Data on locating visible targets:

☆ ☆ ☆

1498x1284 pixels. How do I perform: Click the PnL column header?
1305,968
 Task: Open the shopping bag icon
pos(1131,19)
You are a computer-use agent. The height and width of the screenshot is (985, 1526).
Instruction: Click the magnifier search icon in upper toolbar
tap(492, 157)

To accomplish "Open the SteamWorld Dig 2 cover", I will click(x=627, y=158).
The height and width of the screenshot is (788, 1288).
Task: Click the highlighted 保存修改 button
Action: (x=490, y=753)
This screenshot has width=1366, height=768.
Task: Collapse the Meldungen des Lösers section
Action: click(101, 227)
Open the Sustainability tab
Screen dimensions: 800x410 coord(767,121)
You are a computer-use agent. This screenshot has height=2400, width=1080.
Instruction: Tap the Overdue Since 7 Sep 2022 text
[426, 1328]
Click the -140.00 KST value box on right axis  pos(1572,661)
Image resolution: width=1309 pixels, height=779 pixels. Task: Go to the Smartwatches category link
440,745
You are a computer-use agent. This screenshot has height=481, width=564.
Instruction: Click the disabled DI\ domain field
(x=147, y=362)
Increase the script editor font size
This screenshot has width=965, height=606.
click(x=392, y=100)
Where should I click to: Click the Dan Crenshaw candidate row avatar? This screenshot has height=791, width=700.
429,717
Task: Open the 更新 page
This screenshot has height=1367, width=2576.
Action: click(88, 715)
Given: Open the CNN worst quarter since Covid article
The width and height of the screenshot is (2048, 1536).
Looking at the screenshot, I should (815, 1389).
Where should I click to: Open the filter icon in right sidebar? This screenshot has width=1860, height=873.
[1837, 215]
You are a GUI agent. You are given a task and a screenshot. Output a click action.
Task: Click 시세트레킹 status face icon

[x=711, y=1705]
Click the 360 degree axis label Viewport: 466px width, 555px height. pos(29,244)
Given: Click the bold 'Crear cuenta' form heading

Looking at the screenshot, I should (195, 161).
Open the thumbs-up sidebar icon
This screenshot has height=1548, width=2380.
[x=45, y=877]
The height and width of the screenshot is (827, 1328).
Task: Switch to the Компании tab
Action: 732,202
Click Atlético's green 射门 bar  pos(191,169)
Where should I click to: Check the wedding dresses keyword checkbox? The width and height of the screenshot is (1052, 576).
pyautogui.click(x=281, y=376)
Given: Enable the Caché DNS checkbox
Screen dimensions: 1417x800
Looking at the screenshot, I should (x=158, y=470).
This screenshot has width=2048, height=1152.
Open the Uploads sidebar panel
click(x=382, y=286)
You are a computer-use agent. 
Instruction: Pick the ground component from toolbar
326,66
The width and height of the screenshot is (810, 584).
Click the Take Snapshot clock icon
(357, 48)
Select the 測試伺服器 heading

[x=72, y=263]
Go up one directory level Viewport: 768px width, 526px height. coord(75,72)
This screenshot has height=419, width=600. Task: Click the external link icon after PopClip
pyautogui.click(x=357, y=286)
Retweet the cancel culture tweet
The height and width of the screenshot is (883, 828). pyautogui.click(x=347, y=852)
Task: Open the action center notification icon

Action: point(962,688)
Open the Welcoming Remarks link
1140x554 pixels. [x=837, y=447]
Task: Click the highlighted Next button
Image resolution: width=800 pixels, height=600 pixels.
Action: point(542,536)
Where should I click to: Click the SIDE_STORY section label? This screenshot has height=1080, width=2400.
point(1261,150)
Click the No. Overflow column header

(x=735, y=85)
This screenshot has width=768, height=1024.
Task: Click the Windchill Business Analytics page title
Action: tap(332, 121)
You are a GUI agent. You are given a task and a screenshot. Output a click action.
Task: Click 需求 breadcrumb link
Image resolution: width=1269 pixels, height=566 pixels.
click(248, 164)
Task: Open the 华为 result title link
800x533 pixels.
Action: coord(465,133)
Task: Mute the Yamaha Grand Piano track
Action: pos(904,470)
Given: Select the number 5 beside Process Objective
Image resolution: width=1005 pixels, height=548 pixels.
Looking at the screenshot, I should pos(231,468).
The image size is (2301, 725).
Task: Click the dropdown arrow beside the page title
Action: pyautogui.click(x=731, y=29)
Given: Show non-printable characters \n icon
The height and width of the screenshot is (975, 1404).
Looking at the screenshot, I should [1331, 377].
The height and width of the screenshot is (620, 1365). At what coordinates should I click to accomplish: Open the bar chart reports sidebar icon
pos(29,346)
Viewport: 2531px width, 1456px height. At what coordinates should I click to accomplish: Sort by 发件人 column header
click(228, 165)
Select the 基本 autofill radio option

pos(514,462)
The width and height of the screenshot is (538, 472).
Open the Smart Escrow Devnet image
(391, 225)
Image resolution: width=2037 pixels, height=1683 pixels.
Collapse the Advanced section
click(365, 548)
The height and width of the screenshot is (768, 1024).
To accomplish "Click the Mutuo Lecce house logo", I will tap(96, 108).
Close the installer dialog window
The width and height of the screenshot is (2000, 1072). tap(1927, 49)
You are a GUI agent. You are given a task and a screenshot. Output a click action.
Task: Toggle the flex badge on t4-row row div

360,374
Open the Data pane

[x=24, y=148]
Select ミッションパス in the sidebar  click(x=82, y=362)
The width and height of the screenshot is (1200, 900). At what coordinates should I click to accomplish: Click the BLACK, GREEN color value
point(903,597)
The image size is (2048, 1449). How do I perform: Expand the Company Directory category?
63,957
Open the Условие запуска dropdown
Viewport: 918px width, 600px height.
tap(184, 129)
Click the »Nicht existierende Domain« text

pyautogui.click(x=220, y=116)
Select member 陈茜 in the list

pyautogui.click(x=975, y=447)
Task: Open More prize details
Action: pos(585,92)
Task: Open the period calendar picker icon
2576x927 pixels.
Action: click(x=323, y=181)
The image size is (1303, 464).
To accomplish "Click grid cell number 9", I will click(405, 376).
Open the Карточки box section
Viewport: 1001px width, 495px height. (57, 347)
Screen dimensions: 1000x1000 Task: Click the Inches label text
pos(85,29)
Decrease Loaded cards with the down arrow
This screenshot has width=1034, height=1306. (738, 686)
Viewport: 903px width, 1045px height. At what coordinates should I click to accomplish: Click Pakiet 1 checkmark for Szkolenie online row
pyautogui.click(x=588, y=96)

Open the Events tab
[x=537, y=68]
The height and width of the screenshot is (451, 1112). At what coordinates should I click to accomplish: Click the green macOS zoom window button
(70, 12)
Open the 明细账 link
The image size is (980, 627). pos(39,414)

☆ ☆ ☆

WHAT IS ASKED » Lay out every line of the rows above as a JSON list of strings, one string per line, leaving out blank lines.

TASK RESULT »
[
  "1498x1284 pixels. How do I perform: Click the PnL column header?",
  "1305,968",
  " Task: Open the shopping bag icon",
  "pos(1131,19)",
  "You are a computer-use agent. The height and width of the screenshot is (985, 1526).",
  "Instruction: Click the magnifier search icon in upper toolbar",
  "tap(492, 157)",
  "To accomplish \"Open the SteamWorld Dig 2 cover\", I will click(x=627, y=158).",
  "The height and width of the screenshot is (788, 1288).",
  "Task: Click the highlighted 保存修改 button",
  "Action: (x=490, y=753)",
  "This screenshot has width=1366, height=768.",
  "Task: Collapse the Meldungen des Lösers section",
  "Action: click(101, 227)",
  "Open the Sustainability tab",
  "Screen dimensions: 800x410 coord(767,121)",
  "You are a computer-use agent. This screenshot has height=2400, width=1080.",
  "Instruction: Tap the Overdue Since 7 Sep 2022 text",
  "[426, 1328]",
  "Click the -140.00 KST value box on right axis  pos(1572,661)",
  "Image resolution: width=1309 pixels, height=779 pixels. Task: Go to the Smartwatches category link",
  "440,745",
  "You are a computer-use agent. This screenshot has height=481, width=564.",
  "Instruction: Click the disabled DI\\ domain field",
  "(x=147, y=362)",
  "Increase the script editor font size",
  "This screenshot has width=965, height=606.",
  "click(x=392, y=100)",
  "Where should I click to: Click the Dan Crenshaw candidate row avatar? This screenshot has height=791, width=700.",
  "429,717",
  "Task: Open the 更新 page",
  "This screenshot has height=1367, width=2576.",
  "Action: click(88, 715)",
  "Given: Open the CNN worst quarter since Covid article",
  "The width and height of the screenshot is (2048, 1536).",
  "Looking at the screenshot, I should (815, 1389).",
  "Where should I click to: Open the filter icon in right sidebar? This screenshot has width=1860, height=873.",
  "[1837, 215]",
  "You are a GUI agent. You are given a task and a screenshot. Output a click action.",
  "Task: Click 시세트레킹 status face icon",
  "[x=711, y=1705]",
  "Click the 360 degree axis label Viewport: 466px width, 555px height. pos(29,244)",
  "Given: Click the bold 'Crear cuenta' form heading",
  "Looking at the screenshot, I should (195, 161).",
  "Open the thumbs-up sidebar icon",
  "This screenshot has height=1548, width=2380.",
  "[x=45, y=877]",
  "The height and width of the screenshot is (827, 1328).",
  "Task: Switch to the Компании tab",
  "Action: 732,202",
  "Click Atlético's green 射门 bar  pos(191,169)",
  "Where should I click to: Check the wedding dresses keyword checkbox? The width and height of the screenshot is (1052, 576).",
  "pyautogui.click(x=281, y=376)",
  "Given: Enable the Caché DNS checkbox",
  "Screen dimensions: 1417x800",
  "Looking at the screenshot, I should (x=158, y=470).",
  "This screenshot has width=2048, height=1152.",
  "Open the Uploads sidebar panel",
  "click(x=382, y=286)",
  "You are a computer-use agent. ",
  "Instruction: Pick the ground component from toolbar",
  "326,66",
  "The width and height of the screenshot is (810, 584).",
  "Click the Take Snapshot clock icon",
  "(357, 48)",
  "Select the 測試伺服器 heading",
  "[x=72, y=263]",
  "Go up one directory level Viewport: 768px width, 526px height. coord(75,72)",
  "This screenshot has height=419, width=600. Task: Click the external link icon after PopClip",
  "pyautogui.click(x=357, y=286)",
  "Retweet the cancel culture tweet",
  "The height and width of the screenshot is (883, 828). pyautogui.click(x=347, y=852)",
  "Task: Open the action center notification icon",
  "Action: point(962,688)",
  "Open the Welcoming Remarks link",
  "1140x554 pixels. [x=837, y=447]",
  "Task: Click the highlighted Next button",
  "Image resolution: width=800 pixels, height=600 pixels.",
  "Action: point(542,536)",
  "Where should I click to: Click the SIDE_STORY section label? This screenshot has height=1080, width=2400.",
  "point(1261,150)",
  "Click the No. Overflow column header",
  "(x=735, y=85)",
  "This screenshot has width=768, height=1024.",
  "Task: Click the Windchill Business Analytics page title",
  "Action: tap(332, 121)",
  "You are a GUI agent. You are given a task and a screenshot. Output a click action.",
  "Task: Click 需求 breadcrumb link",
  "Image resolution: width=1269 pixels, height=566 pixels.",
  "click(248, 164)",
  "Task: Open the 华为 result title link",
  "800x533 pixels.",
  "Action: coord(465,133)",
  "Task: Mute the Yamaha Grand Piano track",
  "Action: pos(904,470)",
  "Given: Select the number 5 beside Process Objective",
  "Image resolution: width=1005 pixels, height=548 pixels.",
  "Looking at the screenshot, I should pos(231,468).",
  "The image size is (2301, 725).",
  "Task: Click the dropdown arrow beside the page title",
  "Action: pyautogui.click(x=731, y=29)",
  "Given: Show non-printable characters \\n icon",
  "The height and width of the screenshot is (975, 1404).",
  "Looking at the screenshot, I should [1331, 377].",
  "The height and width of the screenshot is (620, 1365). At what coordinates should I click to accomplish: Open the bar chart reports sidebar icon",
  "pos(29,346)",
  "Viewport: 2531px width, 1456px height. At what coordinates should I click to accomplish: Sort by 发件人 column header",
  "click(228, 165)",
  "Select the 基本 autofill radio option",
  "pos(514,462)",
  "The width and height of the screenshot is (538, 472).",
  "Open the Smart Escrow Devnet image",
  "(391, 225)",
  "Image resolution: width=2037 pixels, height=1683 pixels.",
  "Collapse the Advanced section",
  "click(365, 548)",
  "The height and width of the screenshot is (768, 1024).",
  "To accomplish \"Click the Mutuo Lecce house logo\", I will tap(96, 108).",
  "Close the installer dialog window",
  "The width and height of the screenshot is (2000, 1072). tap(1927, 49)",
  "You are a GUI agent. You are given a task and a screenshot. Output a click action.",
  "Task: Toggle the flex badge on t4-row row div",
  "360,374",
  "Open the Data pane",
  "[x=24, y=148]",
  "Select ミッションパス in the sidebar  click(x=82, y=362)",
  "The width and height of the screenshot is (1200, 900). At what coordinates should I click to accomplish: Click the BLACK, GREEN color value",
  "point(903,597)",
  "The image size is (2048, 1449). How do I perform: Expand the Company Directory category?",
  "63,957",
  "Open the Условие запуска dropdown",
  "Viewport: 918px width, 600px height.",
  "tap(184, 129)",
  "Click the »Nicht existierende Domain« text",
  "pyautogui.click(x=220, y=116)",
  "Select member 陈茜 in the list",
  "pyautogui.click(x=975, y=447)",
  "Task: Open More prize details",
  "Action: pos(585,92)",
  "Task: Open the period calendar picker icon",
  "2576x927 pixels.",
  "Action: click(x=323, y=181)",
  "The image size is (1303, 464).",
  "To accomplish \"Click grid cell number 9\", I will click(405, 376).",
  "Open the Карточки box section",
  "Viewport: 1001px width, 495px height. (57, 347)",
  "Screen dimensions: 1000x1000 Task: Click the Inches label text",
  "pos(85,29)",
  "Decrease Loaded cards with the down arrow",
  "This screenshot has width=1034, height=1306. (738, 686)",
  "Viewport: 903px width, 1045px height. At what coordinates should I click to accomplish: Click Pakiet 1 checkmark for Szkolenie online row",
  "pyautogui.click(x=588, y=96)",
  "Open the Events tab",
  "[x=537, y=68]",
  "The height and width of the screenshot is (451, 1112). At what coordinates should I click to accomplish: Click the green macOS zoom window button",
  "(70, 12)",
  "Open the 明细账 link",
  "The image size is (980, 627). pos(39,414)"
]